I am a 39 year old widowed mother of 3 children in desperate need of some help..  My husband was recently murdered.........a victim of road rage........by a group of young men.  I am at my wits end trying to hold on to the life that we built for our children.  I am an LPN and work full time and I also started a business a little over a year ago as a Notary Signing Agent which does bring in a little income but it just doesn't make up for w  Wohat my husband use to bring in.  In time I know that it will and I will be totally self sufficient but right now I need to make sure that my babies don't lose their father and their home too.  If you could just find it in your heart of hearts to help me in this time of need I am sure the lord will reward you 1000 times over and my children and I would be FOREVER GREATFUL!!  If everyone who reads this can send as little as $10 you could help me save our home and catch up on all of the other bills that have gotten behind.  You can mail it to 5 Emmaus Road  Poquoson, VA 23662.  I thank each and every one of you and my children do too.  May God Bless and Keep You!!!

You can also email me at:  jackie@hamptonroadsmobilenotary.com

Thank you again for anything you are able to do for us.  We will greatly appreciate you for the rest of our lives!

need money to catch up on bills

I am a stay-at-home mom who is in need of a little help with my bills.

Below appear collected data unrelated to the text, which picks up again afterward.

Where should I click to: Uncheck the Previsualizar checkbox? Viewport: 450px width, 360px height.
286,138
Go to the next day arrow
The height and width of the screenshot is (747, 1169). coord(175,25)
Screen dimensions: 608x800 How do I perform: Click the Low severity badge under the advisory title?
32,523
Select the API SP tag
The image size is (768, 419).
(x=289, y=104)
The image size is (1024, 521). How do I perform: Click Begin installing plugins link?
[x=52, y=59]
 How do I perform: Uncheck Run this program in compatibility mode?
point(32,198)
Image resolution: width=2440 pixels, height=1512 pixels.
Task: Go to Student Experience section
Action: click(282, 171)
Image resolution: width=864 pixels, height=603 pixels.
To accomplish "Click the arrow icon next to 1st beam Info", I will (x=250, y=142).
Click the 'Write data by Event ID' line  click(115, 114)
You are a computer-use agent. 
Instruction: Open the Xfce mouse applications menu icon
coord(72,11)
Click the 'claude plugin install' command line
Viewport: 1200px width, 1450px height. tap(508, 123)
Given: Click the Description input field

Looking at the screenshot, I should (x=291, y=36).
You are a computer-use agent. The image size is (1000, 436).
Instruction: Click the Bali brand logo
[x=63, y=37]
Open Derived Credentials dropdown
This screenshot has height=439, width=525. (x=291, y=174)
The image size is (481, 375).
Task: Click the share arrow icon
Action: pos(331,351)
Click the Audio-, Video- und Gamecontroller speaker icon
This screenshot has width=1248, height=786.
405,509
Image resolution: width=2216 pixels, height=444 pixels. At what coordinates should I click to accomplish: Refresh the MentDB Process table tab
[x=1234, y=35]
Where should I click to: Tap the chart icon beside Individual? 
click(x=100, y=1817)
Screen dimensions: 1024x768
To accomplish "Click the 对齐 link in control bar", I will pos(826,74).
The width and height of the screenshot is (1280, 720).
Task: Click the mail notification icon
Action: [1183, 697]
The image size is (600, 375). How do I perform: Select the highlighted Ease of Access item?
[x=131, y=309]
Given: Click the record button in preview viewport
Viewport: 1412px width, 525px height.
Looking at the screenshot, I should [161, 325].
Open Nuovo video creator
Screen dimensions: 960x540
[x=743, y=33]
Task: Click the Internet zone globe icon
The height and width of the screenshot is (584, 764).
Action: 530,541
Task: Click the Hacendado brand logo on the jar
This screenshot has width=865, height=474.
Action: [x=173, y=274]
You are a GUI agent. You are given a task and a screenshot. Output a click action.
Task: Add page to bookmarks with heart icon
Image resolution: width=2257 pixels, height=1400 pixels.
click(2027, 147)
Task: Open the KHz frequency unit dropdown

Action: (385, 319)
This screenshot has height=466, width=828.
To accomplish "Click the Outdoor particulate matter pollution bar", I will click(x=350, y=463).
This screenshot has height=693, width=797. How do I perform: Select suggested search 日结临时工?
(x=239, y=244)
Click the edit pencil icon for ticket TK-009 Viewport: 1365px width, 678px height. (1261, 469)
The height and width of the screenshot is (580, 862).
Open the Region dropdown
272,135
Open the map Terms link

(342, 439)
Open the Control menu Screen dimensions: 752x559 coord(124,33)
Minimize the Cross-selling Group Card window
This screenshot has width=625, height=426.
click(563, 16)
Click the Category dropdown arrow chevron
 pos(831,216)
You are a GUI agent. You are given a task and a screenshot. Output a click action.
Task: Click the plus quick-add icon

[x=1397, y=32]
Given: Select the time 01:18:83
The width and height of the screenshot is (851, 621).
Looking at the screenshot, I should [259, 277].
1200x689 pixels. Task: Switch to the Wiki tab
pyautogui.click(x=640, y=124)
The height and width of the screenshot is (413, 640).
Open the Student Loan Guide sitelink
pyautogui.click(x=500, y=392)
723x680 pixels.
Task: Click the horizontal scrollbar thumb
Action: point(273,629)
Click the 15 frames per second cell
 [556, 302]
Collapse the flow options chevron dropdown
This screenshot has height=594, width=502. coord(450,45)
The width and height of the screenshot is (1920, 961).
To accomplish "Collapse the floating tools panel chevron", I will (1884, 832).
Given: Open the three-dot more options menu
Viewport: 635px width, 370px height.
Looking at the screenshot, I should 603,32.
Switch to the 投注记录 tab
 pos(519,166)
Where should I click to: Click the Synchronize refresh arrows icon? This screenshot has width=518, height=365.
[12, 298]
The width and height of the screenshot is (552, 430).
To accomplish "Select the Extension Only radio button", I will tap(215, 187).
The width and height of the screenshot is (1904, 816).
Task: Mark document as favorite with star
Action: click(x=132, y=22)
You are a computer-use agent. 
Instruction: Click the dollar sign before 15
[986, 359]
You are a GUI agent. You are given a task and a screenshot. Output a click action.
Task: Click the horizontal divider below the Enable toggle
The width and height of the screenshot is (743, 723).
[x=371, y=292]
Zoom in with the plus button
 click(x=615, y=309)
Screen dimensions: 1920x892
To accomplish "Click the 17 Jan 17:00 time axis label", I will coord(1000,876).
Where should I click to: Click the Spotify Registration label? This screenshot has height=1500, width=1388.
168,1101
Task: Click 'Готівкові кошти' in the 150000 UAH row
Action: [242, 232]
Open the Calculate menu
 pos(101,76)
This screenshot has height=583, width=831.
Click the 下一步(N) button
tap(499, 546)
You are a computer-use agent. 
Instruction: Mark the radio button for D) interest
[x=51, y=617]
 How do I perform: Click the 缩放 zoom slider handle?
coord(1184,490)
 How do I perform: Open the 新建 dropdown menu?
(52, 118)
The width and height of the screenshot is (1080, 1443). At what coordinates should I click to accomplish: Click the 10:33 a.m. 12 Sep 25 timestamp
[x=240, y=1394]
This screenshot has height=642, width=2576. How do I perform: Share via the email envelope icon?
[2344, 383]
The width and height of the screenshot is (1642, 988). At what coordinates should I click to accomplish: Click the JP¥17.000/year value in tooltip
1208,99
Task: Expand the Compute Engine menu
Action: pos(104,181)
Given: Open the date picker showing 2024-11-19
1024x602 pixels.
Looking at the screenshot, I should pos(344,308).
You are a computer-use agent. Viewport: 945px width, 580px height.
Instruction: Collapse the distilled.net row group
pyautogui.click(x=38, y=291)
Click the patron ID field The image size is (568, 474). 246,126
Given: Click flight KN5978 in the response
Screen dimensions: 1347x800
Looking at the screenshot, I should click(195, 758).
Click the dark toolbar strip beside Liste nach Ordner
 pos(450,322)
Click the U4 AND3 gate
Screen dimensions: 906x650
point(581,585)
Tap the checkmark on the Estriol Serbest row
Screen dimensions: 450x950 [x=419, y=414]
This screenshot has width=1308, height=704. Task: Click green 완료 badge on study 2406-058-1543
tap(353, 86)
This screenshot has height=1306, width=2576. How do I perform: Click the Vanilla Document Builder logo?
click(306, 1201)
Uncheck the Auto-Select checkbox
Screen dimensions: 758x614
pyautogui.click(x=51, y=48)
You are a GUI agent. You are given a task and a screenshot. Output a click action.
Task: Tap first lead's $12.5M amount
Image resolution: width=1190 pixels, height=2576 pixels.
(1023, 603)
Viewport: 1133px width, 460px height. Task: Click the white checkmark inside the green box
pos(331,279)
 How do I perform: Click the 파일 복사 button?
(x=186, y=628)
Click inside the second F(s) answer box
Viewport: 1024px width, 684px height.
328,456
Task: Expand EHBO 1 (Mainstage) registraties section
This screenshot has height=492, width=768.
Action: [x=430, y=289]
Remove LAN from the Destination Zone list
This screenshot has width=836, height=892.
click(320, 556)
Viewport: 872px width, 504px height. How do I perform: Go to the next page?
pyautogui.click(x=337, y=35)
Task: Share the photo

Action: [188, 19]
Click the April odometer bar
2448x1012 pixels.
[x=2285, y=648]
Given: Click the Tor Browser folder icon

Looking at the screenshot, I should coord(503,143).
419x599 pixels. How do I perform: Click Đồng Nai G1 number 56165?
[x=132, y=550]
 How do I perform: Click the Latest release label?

My husband's work has been shutting down for 2 weeks of the month due to no need for plywood, and that means no pay coming in for us. We are behind on the car note and house note. I am in the process of trying to get timber cut off of my land to pay off debts, but it is taking longer than I thought because of the rainy season setting in. I would greatly appreciate any help anyone could give me. I am willing to pay the money back when I can get the timber on my land cleared. Thank you and God bless. To anyone who reads this, please say a prayer for us. Thank you for taking the time to read this.